» What to produce
Please print the entries below exactly, from the line with "Save my name, email, and" through the line with "Join Our Team (388, 2517)", including both of those lines and leaving out all others.

★ ★ ★ ★ ★

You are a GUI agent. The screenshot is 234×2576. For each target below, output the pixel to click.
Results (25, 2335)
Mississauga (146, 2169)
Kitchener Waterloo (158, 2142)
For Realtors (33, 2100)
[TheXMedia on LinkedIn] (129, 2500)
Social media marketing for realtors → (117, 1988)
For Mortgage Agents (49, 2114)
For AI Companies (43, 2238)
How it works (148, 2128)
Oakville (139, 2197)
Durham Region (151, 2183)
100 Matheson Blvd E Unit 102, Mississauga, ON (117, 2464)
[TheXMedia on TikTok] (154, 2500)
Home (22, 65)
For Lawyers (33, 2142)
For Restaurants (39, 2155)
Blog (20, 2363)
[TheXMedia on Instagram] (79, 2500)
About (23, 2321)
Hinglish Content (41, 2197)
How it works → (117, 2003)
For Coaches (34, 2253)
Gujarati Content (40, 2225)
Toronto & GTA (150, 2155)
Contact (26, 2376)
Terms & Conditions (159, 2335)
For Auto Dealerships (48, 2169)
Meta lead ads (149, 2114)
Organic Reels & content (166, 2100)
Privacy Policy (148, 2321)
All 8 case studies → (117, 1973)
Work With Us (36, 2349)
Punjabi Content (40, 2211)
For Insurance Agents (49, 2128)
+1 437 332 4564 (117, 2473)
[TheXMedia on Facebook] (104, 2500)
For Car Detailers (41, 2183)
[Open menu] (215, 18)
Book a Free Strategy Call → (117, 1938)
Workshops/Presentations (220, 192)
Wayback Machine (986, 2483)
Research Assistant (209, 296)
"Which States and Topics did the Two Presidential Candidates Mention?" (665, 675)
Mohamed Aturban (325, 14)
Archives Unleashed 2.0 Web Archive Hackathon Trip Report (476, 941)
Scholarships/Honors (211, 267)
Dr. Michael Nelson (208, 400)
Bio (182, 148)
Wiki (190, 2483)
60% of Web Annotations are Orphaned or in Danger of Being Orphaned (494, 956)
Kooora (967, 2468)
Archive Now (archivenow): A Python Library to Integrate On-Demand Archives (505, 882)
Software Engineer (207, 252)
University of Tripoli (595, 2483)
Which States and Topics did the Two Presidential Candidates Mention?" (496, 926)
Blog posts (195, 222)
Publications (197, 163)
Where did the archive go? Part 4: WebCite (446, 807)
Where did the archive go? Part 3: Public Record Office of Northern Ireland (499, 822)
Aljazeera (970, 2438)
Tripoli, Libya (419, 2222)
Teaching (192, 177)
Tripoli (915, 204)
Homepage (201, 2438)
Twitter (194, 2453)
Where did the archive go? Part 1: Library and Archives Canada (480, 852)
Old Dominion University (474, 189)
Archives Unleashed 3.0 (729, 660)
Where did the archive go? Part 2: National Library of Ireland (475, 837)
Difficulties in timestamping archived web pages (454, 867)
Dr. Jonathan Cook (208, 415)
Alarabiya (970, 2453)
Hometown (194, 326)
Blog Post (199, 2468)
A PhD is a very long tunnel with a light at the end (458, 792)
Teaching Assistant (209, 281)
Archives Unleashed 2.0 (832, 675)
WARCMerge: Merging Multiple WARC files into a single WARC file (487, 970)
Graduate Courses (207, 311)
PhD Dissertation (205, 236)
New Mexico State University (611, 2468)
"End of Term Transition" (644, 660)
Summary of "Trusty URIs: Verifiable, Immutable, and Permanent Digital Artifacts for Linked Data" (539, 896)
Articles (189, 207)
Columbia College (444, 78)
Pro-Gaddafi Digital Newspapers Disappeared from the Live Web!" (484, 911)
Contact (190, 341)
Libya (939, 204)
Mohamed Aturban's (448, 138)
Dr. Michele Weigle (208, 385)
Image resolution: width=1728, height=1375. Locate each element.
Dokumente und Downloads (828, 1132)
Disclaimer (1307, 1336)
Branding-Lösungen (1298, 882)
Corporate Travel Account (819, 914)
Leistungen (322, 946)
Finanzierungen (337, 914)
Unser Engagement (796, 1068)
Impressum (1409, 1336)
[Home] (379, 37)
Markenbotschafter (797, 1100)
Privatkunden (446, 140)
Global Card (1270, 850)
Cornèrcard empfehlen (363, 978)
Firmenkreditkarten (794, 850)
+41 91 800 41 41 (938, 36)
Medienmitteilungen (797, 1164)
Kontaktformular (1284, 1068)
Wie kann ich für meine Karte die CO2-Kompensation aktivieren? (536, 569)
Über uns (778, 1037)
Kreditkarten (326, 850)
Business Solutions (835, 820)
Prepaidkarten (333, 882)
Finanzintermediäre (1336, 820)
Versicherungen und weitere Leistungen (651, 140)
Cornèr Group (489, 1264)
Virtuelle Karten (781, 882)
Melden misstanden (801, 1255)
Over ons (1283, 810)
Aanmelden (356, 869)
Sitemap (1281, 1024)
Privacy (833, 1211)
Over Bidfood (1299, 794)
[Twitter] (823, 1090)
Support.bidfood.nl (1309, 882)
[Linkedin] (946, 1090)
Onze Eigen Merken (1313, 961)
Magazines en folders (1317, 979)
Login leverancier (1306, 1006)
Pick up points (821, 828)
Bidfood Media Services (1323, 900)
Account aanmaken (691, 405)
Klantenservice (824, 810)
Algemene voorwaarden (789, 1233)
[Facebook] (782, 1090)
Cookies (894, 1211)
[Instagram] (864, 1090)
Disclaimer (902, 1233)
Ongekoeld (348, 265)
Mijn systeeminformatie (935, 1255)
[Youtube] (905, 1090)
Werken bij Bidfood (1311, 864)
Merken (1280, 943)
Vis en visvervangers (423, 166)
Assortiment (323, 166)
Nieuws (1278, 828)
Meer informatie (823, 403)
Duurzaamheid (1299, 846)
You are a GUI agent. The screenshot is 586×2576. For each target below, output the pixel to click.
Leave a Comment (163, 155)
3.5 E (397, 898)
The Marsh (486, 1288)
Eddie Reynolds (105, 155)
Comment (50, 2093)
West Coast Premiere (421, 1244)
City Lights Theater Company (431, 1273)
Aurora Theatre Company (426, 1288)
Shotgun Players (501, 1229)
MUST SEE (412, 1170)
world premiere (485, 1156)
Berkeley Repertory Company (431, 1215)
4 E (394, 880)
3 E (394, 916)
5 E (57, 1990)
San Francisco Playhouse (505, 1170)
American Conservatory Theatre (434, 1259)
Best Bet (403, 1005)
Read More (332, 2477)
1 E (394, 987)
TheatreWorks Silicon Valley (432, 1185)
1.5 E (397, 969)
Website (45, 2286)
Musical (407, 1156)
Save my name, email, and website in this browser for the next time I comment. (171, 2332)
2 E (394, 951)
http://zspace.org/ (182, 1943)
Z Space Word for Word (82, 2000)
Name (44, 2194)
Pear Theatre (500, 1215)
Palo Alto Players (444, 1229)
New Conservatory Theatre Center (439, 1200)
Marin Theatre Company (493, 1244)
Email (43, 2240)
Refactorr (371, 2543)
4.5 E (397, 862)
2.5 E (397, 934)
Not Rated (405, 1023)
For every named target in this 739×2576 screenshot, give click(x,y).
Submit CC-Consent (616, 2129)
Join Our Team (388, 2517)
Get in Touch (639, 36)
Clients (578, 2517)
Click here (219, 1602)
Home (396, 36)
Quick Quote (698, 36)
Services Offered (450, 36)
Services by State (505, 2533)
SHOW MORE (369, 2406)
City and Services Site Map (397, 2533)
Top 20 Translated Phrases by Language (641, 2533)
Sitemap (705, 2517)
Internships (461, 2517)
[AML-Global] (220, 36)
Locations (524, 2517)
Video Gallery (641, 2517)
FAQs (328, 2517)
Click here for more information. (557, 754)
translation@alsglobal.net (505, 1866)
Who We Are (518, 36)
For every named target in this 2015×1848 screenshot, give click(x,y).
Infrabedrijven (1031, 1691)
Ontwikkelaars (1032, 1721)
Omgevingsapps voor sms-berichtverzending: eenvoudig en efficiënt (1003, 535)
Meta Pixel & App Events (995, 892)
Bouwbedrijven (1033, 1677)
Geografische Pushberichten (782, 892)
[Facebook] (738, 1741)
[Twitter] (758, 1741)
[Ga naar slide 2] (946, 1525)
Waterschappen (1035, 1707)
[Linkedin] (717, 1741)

★ ★ ★ ★ ★

» Exercise result
Save my name, email, and website in this browser for the next time I comment. (171, 2332)
2 E (394, 951)
http://zspace.org/ (182, 1943)
Z Space Word for Word (82, 2000)
Name (44, 2194)
Pear Theatre (500, 1215)
Palo Alto Players (444, 1229)
New Conservatory Theatre Center (439, 1200)
Marin Theatre Company (493, 1244)
Email (43, 2240)
Refactorr (371, 2543)
4.5 E (397, 862)
2.5 E (397, 934)
Not Rated (405, 1023)
For every named target in this 739×2576 screenshot, give click(x,y).
Submit CC-Consent (616, 2129)
Join Our Team (388, 2517)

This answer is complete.